2. Corollaire du point précédent, l’inclusion numérique doit être mise en œuvre à tous les échelons du service public. Celle-ci doit être pensée comme intrinsèque à l’administration numérique : l’accès au numérique doit être garanti en maillant le territoire cantonal d’un réseau fort constitué de tous les lieux de délivrance des prestations publiques (services sociaux, clubs d’ainés, des maisons de quartier, grands offices cantonaux et communaux, etc.). Tout endroit où la population est appelée à se rendre pour effectuer une démarche ou une activité doit être équipée d’un accès gratuit au numérique, y compris l’impression de documents. Ce dispositif doit être complété par des médiateur-trices numériques, qui fournissent conseils et accès facilités aux prestations et qui peuvent également détecter les besoins et jouer un rôle charnière entre l’administration et le public.
3. L’épidémie du COVID-19 a rebattu les cartes et opéré un changement complet de paradigme en matière de télétravail. De l’exception, le télétravail est devenu partie prenante du système organisationnel des entreprises, publiques comme privées. Il faut dès lors se poser la question de l’accompagnement et des conditions de travail. Au plus fort de la crise, tout le monde a “bricolé” un espace de travail comme il le pouvait. La majorité des travailleur-euses s’est retrouvée avec un ordinateur installé sur le coin de la table de la cuisine ce qui n’est pas acceptable.

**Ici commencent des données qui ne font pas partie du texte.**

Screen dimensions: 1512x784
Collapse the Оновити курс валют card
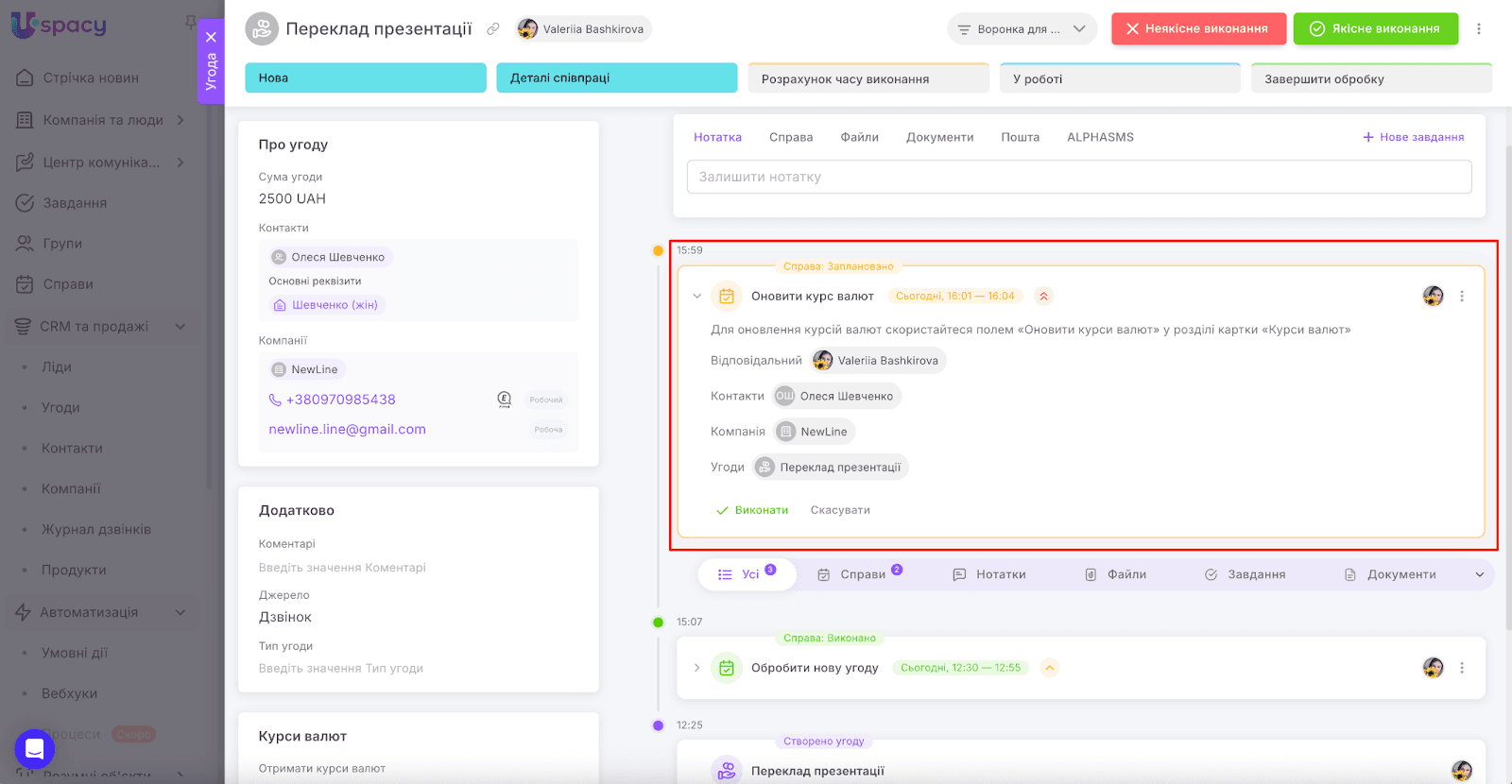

Pour que le télétravail puisse être une plus-value pour l’employé comme pour l’employeur, les questions d’ergonomie, de matériel et de droits doivent être traitées. En effet, si le télétravail permet ponctuellement un meilleur équilibre entre vie privée et vie professionnelle, ce qui explique probablement que les employé-es le revendiquent, il n’est pas sans problème lorsqu’il est imposé par l’employeur ou lorsqu’on ne se soucie pas des aspects de santé au travail et du lien social.
C’est pourquoi, l’Etat employeur doit poser le principe d’un droit au télétravail un jour par semaine au minimum, tout en fournissant les outils (techniques, matériels, accès, logiciels) nécessaires aux collaborateurs qui en font usage.
Que souhaites-tu nous dire de plus sur le sujet du numérique ?
Le numérique est une formidable opportunité pour démocratiser l’accès aux prestations et accroitre l’efficience du service public. Mais comme tout outil, il peut être un instrument d’émancipation ou d’oppression selon le but qu’il sert.
Il est donc fondamental qu’il soit saisi et pensé par les pouvoirs publics dans l’optique de service aux usagers et comme un moyen de rapprocher l’administration du citoyen. Son déploiement doit donc toujours être accompagné d’un objectif de développement du pouvoir d’agir du public auquel il s’adresse.